§ CHALLENGES:
1. From the command-line examples on the PDAT DSL page, list each distinct subcommand that follows "pdat-dsl".
2. Please reproduce word for word everything on the PDAT DSL page from "# Generate inline" down to "simulation-based signal correspondence)".

§ EXTRACT PROVIDED:
Skip to content

CrucibleComputingGroup/PdatRiscvDsl

Repository files navigation

PDAT DSL - RISC-V ISA Subset Specification Language

A Domain-Specific Language (DSL) for specifying RISC-V ISA subsets and generating SystemVerilog assertions for formal verification and hardware synthesis optimization.

Overview

PDAT DSL allows you to:

  • Specify which RISC-V instruction extensions are required
  • Constrain the register file size
  • Outlaw specific instructions or instruction patterns
  • Generate SystemVerilog assertion modules for formal verification
  • Generate inline assumptions for synthesis optimization (e.g., with ABC)

Installation

From source

cd PdatDsl
pip install -e .

Development mode with dev dependencies

pip install -e ".[dev]"

Usage

Command-Line Interface

The package can be used via the pdat-dsl command or python -m pdat_dsl:

# Parse and validate a DSL file
pdat-dsl parse examples/example_16reg.dsl

# Generate SystemVerilog checker module
pdat-dsl codegen examples/example_16reg.dsl output.sv

# Generate inline SystemVerilog assumptions
pdat-dsl codegen --inline examples/example_16reg.dsl assumptions.sv

# Generate SMT2 constraints
pdat-dsl smt-constraints examples/example_16reg.dsl constraints.smt2

# Generate randomization constraints for VCS testbenches
pdat-dsl random-constraints examples/example_16reg.dsl instr_constraints.sv

# VCD Analysis (for simulation-based signal correspondence)
pdat-dsl find-correspondences simulation.vcd correspondences.json --constants-only
pdat-dsl vcd-to-state reset_state.vcd initial_state.json

# Run built-in tests
pdat-dsl test

# Show version
pdat-dsl version

Python API

from pdat_dsl import parse_dsl, generate_sv_module, instruction_rule_to_pattern

# Parse a DSL file
with open("my_spec.dsl") as f:
    dsl_text = f.read()

ast = parse_dsl(dsl_text)

# Process rules
patterns = []
for rule in ast.rules:
    if isinstance(rule, InstructionRule):
        patterns.extend(instruction_rule_to_pattern(rule))

# Generate SystemVerilog
sv_code = generate_sv_module(patterns)
print(sv_code)

DSL Syntax

Basic Structure

# Comments start with #

# Require specific RISC-V extensions
require RV32I
require RV32M

# Constrain register file (e.g., only use x0-x15)
require_registers x0-x15

# Outlaw specific instructions
instruction MUL
instruction MULH
instruction DIV

# Outlaw instructions with specific field constraints
instruction ADD { rd = x0 }

# Data type constraints (instruction-level)

§ SUPPLIED MATERIAL:
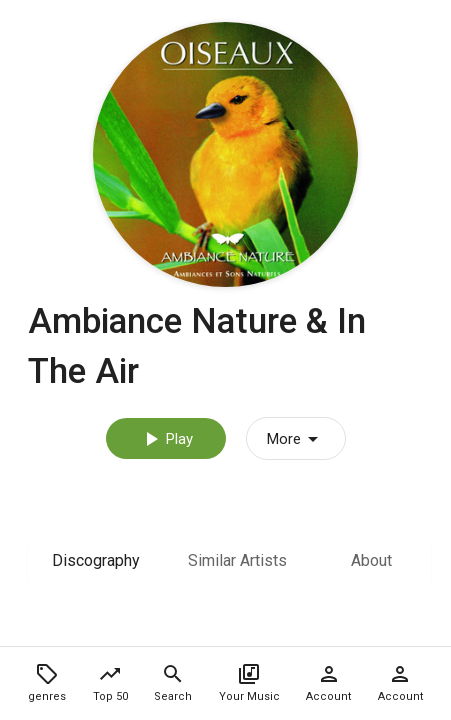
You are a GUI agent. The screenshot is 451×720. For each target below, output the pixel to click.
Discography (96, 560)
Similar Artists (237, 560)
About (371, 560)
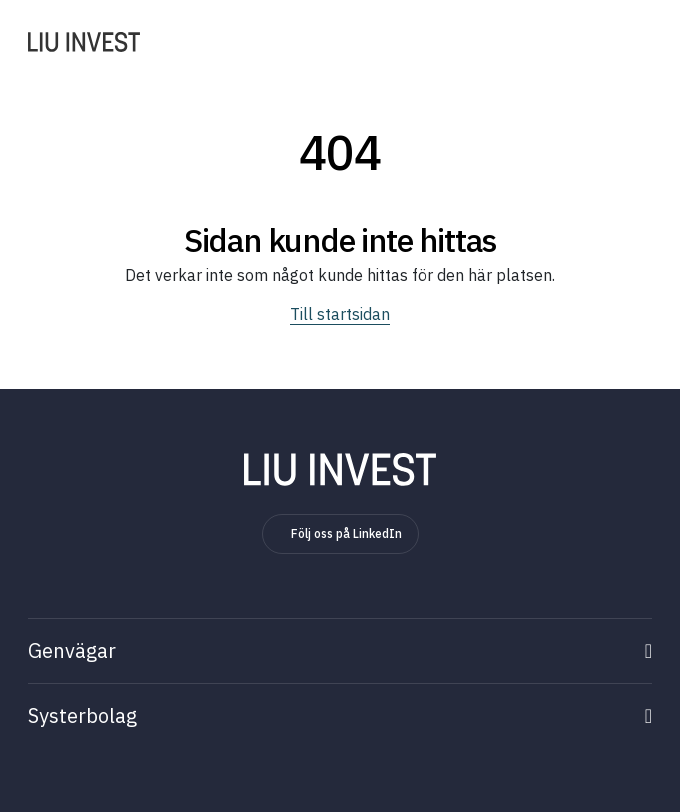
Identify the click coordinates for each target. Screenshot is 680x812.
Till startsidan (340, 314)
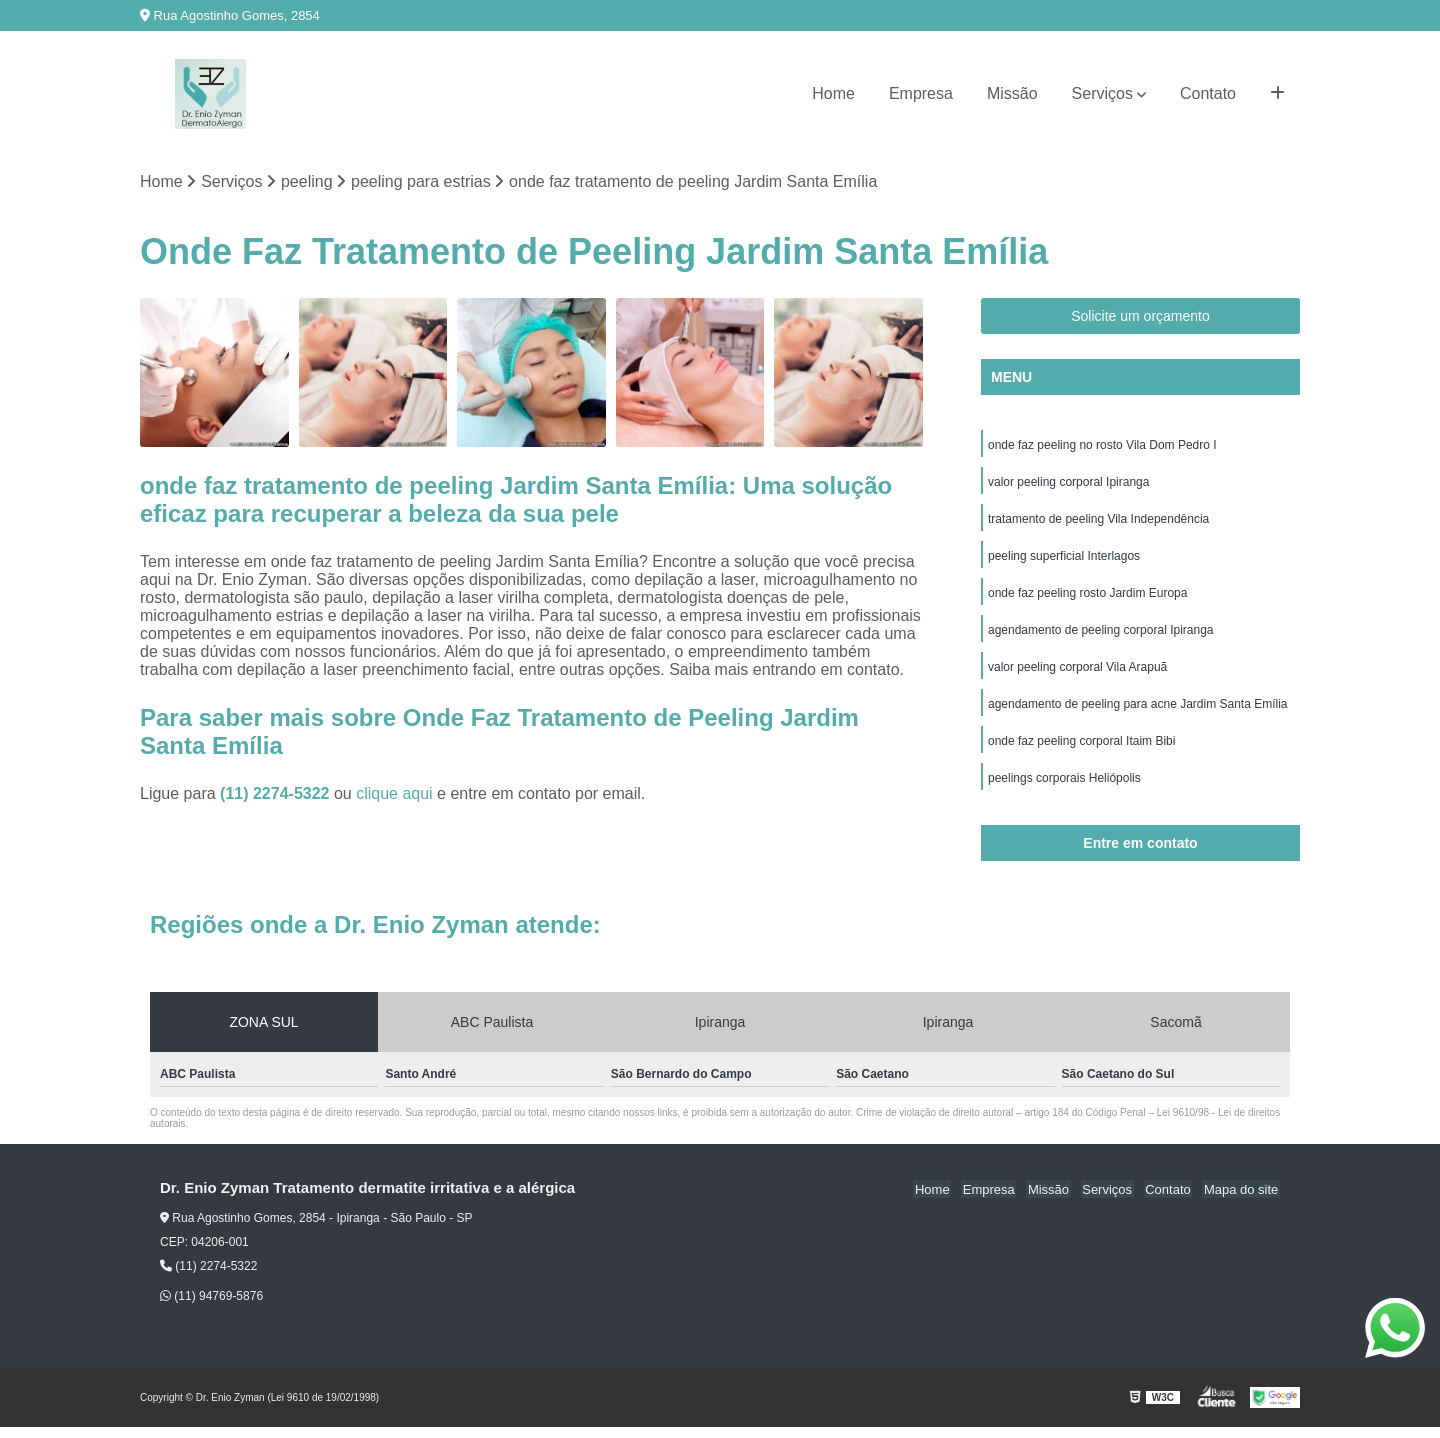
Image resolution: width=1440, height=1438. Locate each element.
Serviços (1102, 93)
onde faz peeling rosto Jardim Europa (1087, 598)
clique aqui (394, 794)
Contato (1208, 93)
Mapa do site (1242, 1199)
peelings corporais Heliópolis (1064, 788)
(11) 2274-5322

§ OUTPUTS FOR THE TASKS:
1.
parse
codegen
smt-constraints
random-constraints
find-correspondences
vcd-to-state
test
version

2.
# Generate inline SystemVerilog assumptions
pdat-dsl codegen --inline examples/example_16reg.dsl assumptions.sv

# Generate SMT2 constraints
pdat-dsl smt-constraints examples/example_16reg.dsl constraints.smt2

# Generate randomization constraints for VCS testbenches
pdat-dsl random-constraints examples/example_16reg.dsl instr_constraints.sv

# VCD Analysis (for simulation-based signal correspondence)